I’m always striving to be transparent with you guys, which is why I share this moment, as much as it hurts to replay in my mind. A lot of times the holidays are a wonderful time for reconnecting with friends and family and showing love and appreciation for one another. But a lot of times, for some people, it can be the opposite of that. For some, it can be a reminder of those who we don’t have to celebrate with us anymore, living or not, and it can be really really hard.
I was so busy that I just went into autopilot. Even after all of this time. I see that now.
What did I do to get out of this funk? Well, I had to remind myself to try to remember the great things and people that I have in my life and keep repeating that to myself over and over. (My last blog post-Christmas Presence speaks to this.) There are a lot of good things around if I look for them.
One of the places I go most often in my mind when I’m starting to feel upset is my biggest and most elaborate dreams. I start to imagine and visualize things I want to happen for myself in the future. One of those daydreams is to be able to write more and be well received enough to make a living off of it. This idea was pushed out of my head for quite some time, but it slowly found its way back to me. It’s nice wishing again. It’s a good place to go.
After I had written my blog post about my literal “Lightbulb Moment”, one of my writer friends, Rebekah Bryan, shared it on her page. Rebekah is someone that I look up to as an author and she shared the post with the line, “I’ve said it before. This girl, my friend Anna, needs to publish a memoir someday!”

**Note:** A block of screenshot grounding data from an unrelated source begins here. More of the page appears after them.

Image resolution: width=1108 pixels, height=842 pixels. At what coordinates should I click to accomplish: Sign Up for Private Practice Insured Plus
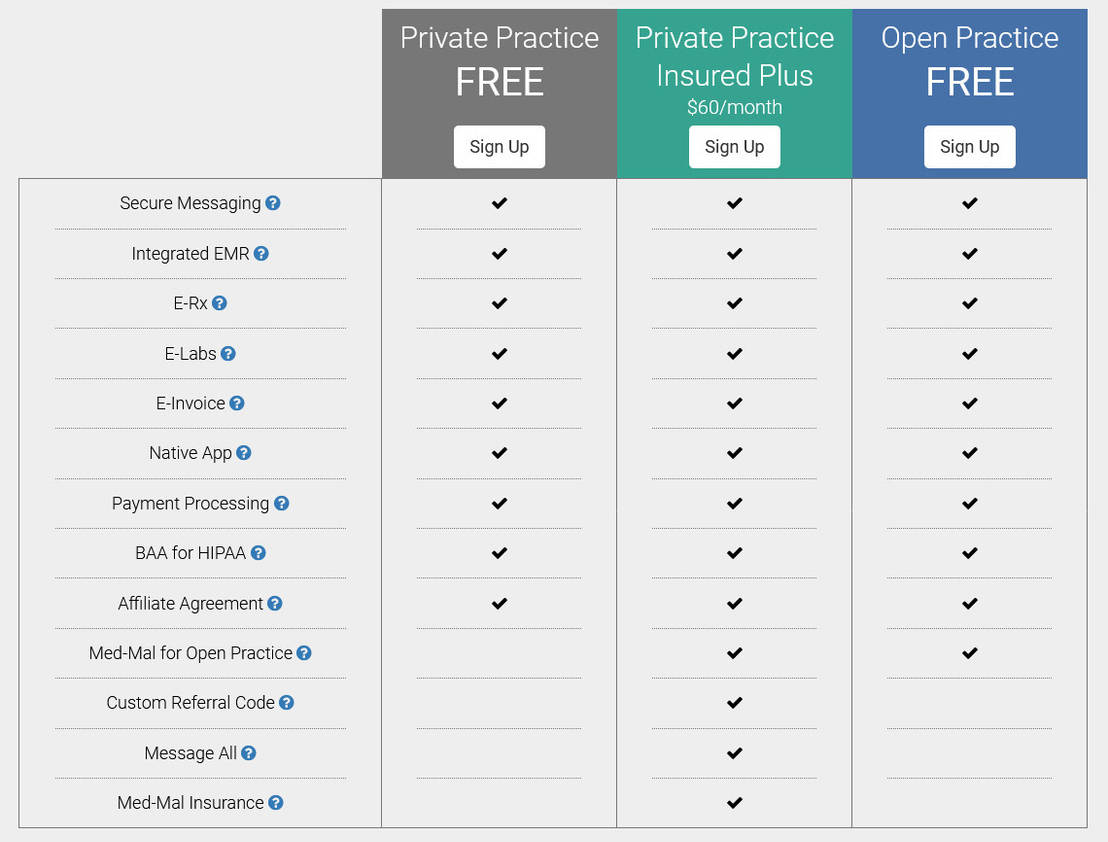[x=734, y=146]
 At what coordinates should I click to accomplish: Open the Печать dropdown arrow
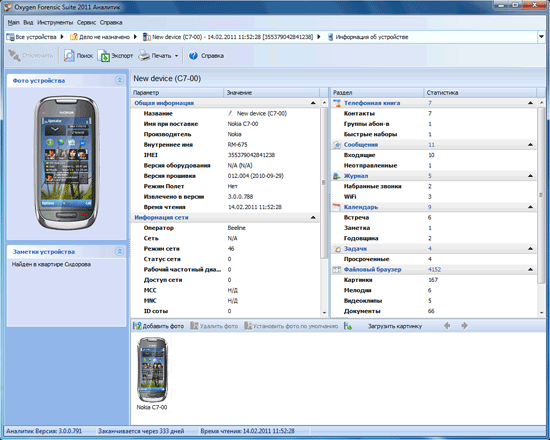pos(176,56)
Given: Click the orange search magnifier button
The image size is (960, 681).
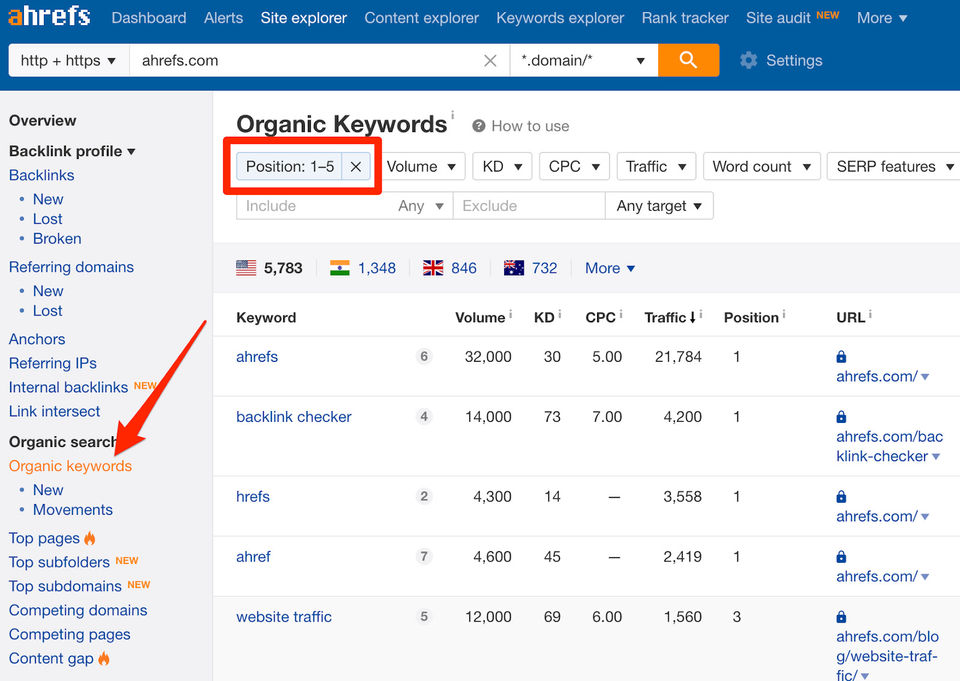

I remember reading her statement and just feeling so darn excited. I had just started thinking about this blog so much that I hadn’t really given much thought to writing a book again, until then.
When my roommate Jenny got home later that day I relayed to her how happy I was that someone out there wanted to see an entire book of mine. Something I wrote. Something that takes time to read! I think it’s one of the nicest compliments.
“I’ve always wanted to write, but I put that dream on the back burner for so long,” I said. “I just started dreaming of my blog again…the book dream is there, but it just feels so so far out of reach for me…” I paused before adding, “But even though it’s out of reach, I can at least see it again.”
Jenny didn’t miss a beat before she replied in her normal soft and poetic manner, “Well then, we’ll just have to take a shears and cut out the space between.”
So let’s do it. Let’s push past the pain. Let’s dream again. Let’s cut out that space in between us and our goals. Let’s pull those things closer to our hearts. That’s where they belong after all. ❤
I hope you all have a Happy and Healthy New Years!! Thank you so much for sticking around with me. It truly means the world.
P.s. Don’t let anyone steal your joy.